Once the pictures are set aside, reproduce all of the records exactly.
:::::
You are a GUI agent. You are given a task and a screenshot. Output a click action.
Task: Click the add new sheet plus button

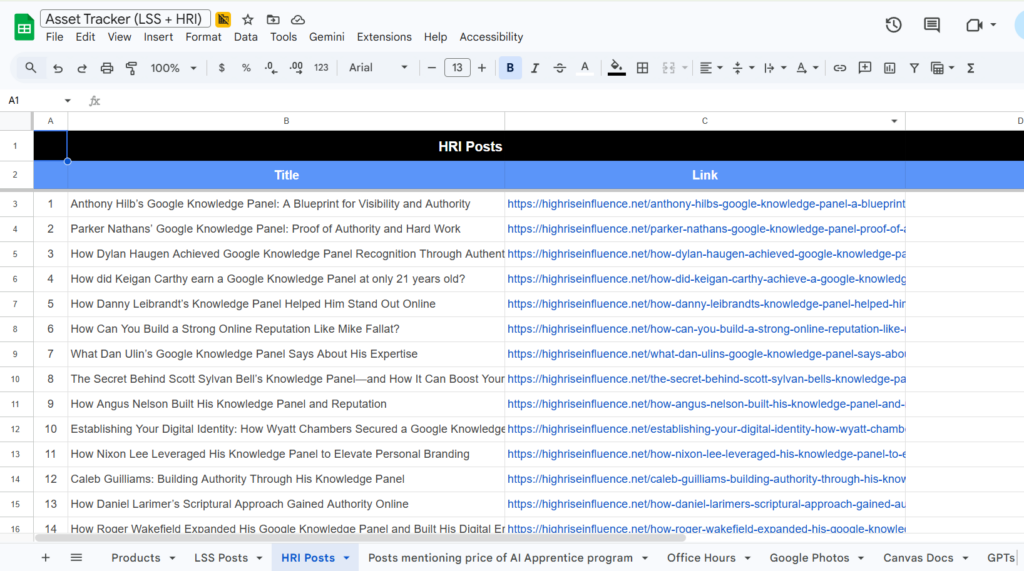45,558
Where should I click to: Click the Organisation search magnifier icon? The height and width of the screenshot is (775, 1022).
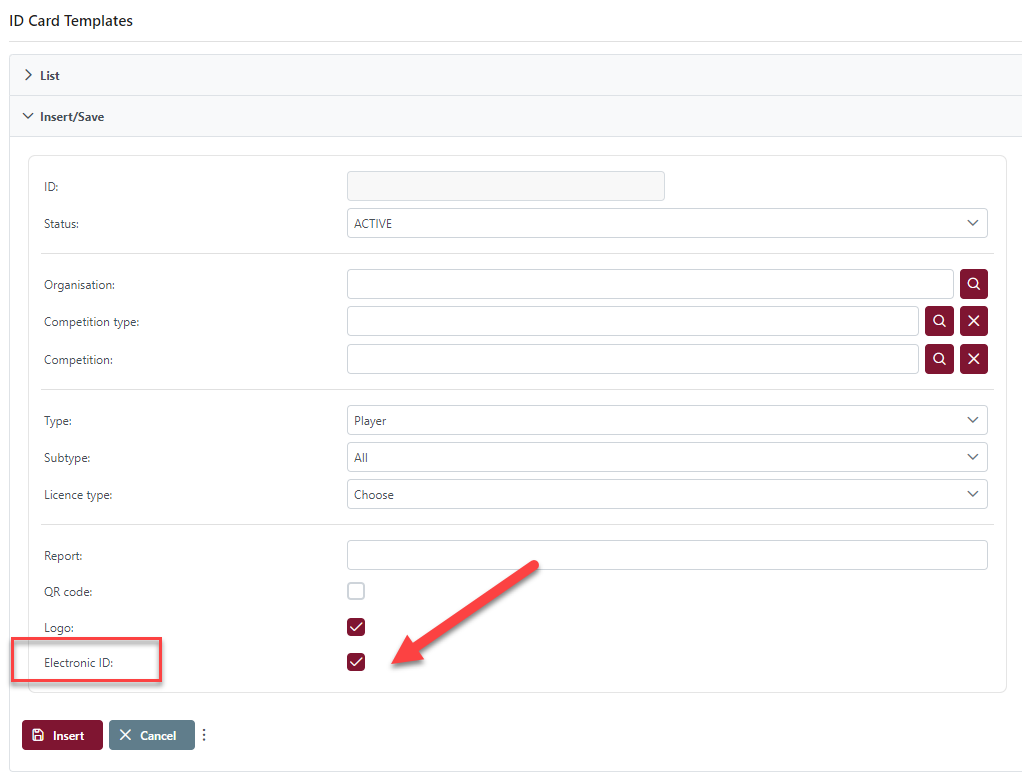tap(973, 284)
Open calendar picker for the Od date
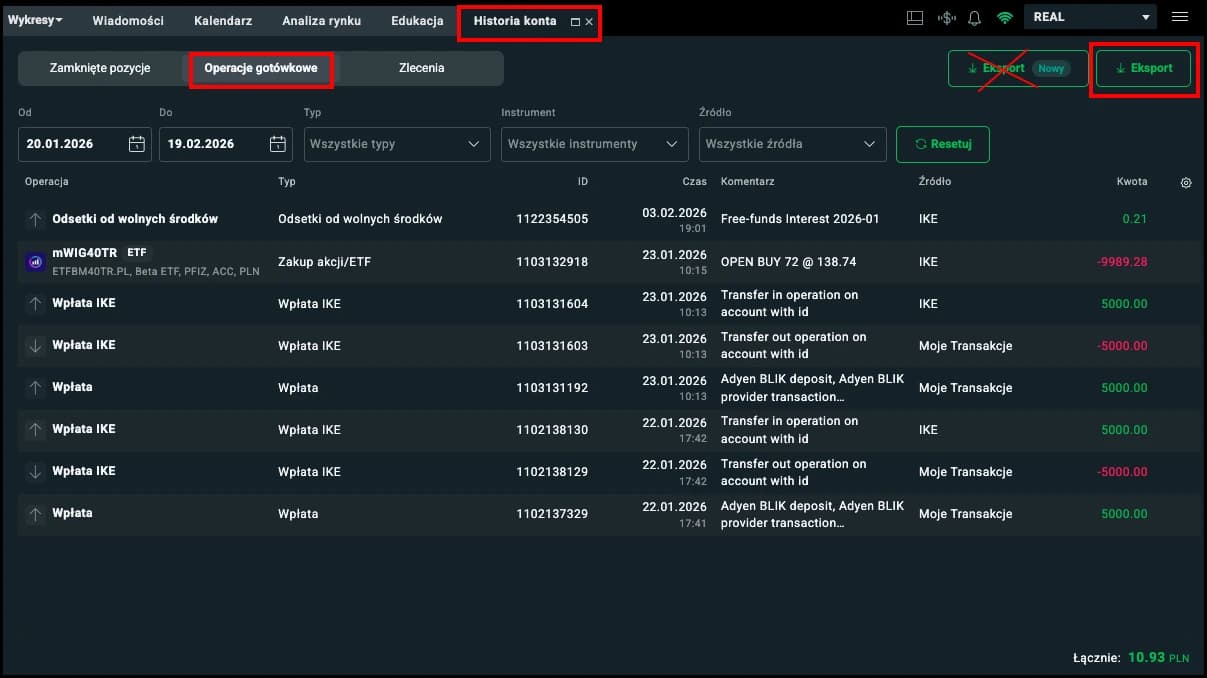This screenshot has width=1207, height=678. (x=137, y=144)
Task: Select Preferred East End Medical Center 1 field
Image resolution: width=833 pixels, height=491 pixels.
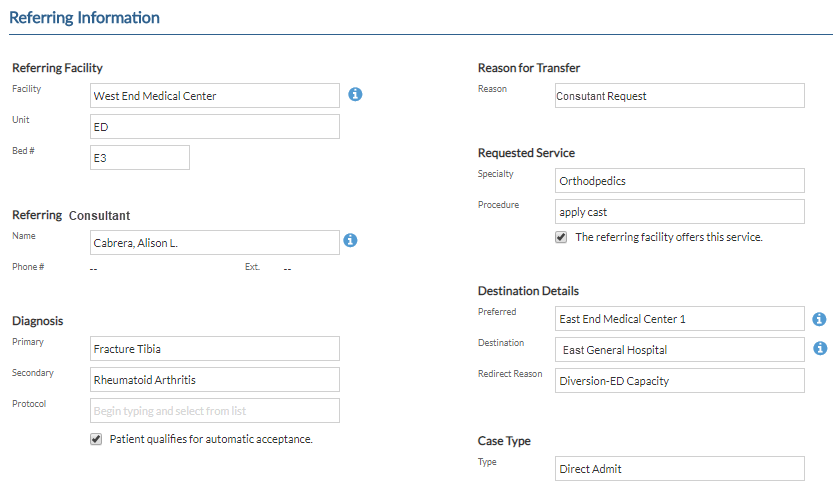Action: [679, 319]
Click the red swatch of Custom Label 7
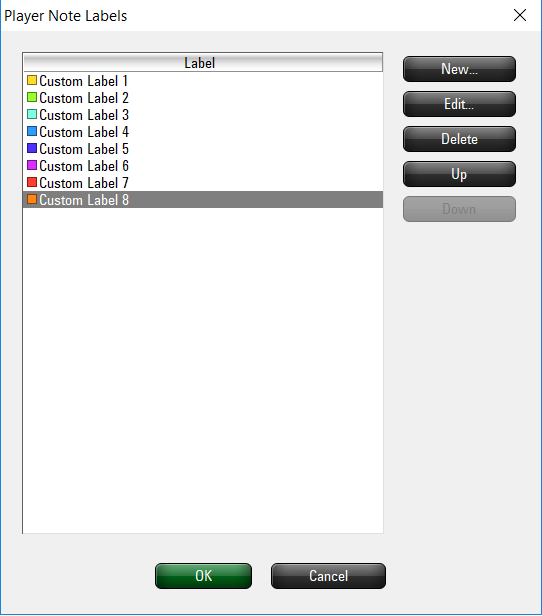This screenshot has height=616, width=542. pos(32,182)
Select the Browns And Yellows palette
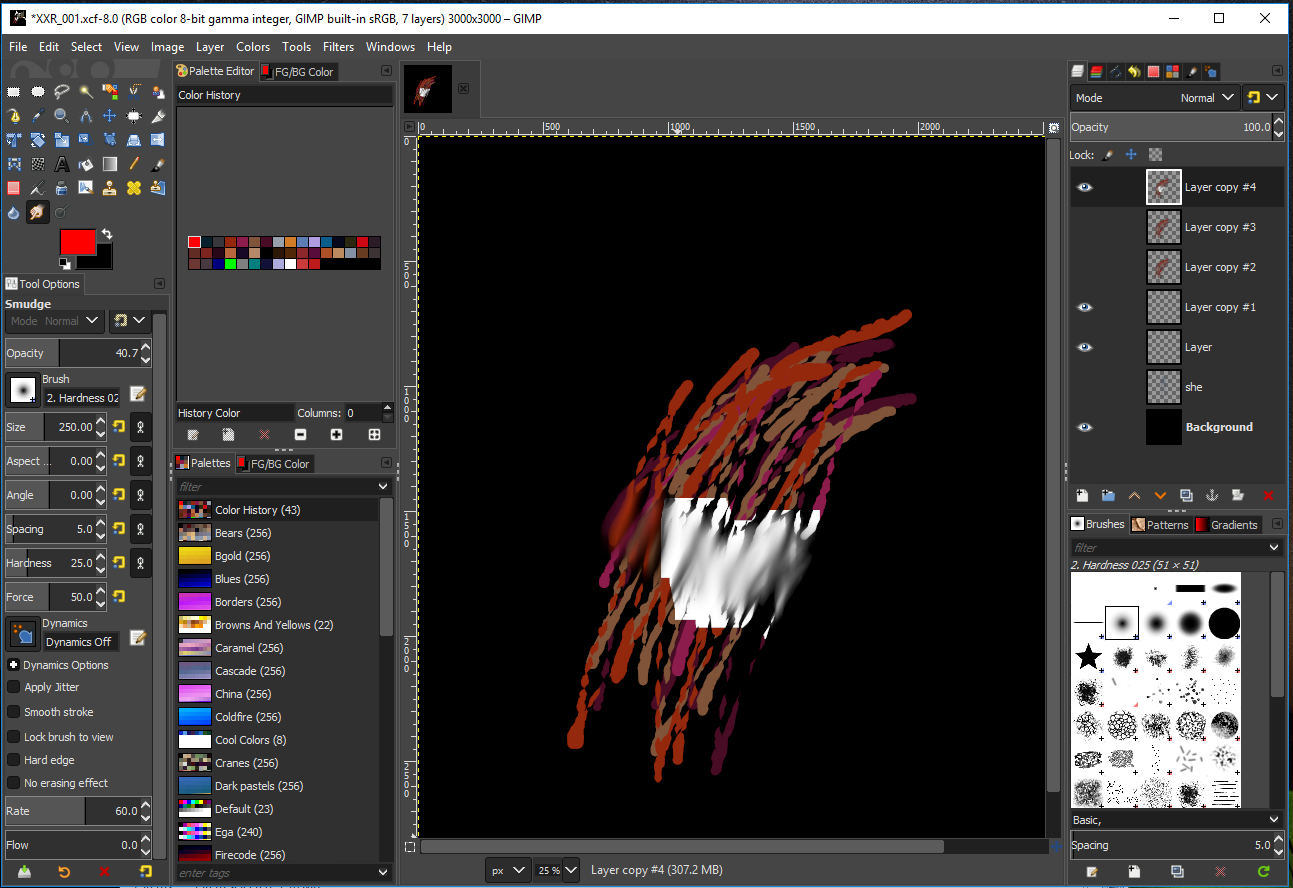Viewport: 1293px width, 888px height. [x=273, y=625]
:::::
[SOLUTION BELOW]
You are a GUI agent. You are given a task and a screenshot. Output a click action.
Task: Click the add new sheet plus button

45,558
Where should I click to: Click the Organisation search magnifier icon? The height and width of the screenshot is (775, 1022).
tap(973, 284)
Open calendar picker for the Od date
This screenshot has width=1207, height=678. (x=137, y=144)
Task: Select Preferred East End Medical Center 1 field
Image resolution: width=833 pixels, height=491 pixels.
Action: [679, 319]
Click the red swatch of Custom Label 7
This screenshot has height=616, width=542. pos(32,182)
Select the Browns And Yellows palette
Viewport: 1293px width, 888px height. [x=273, y=625]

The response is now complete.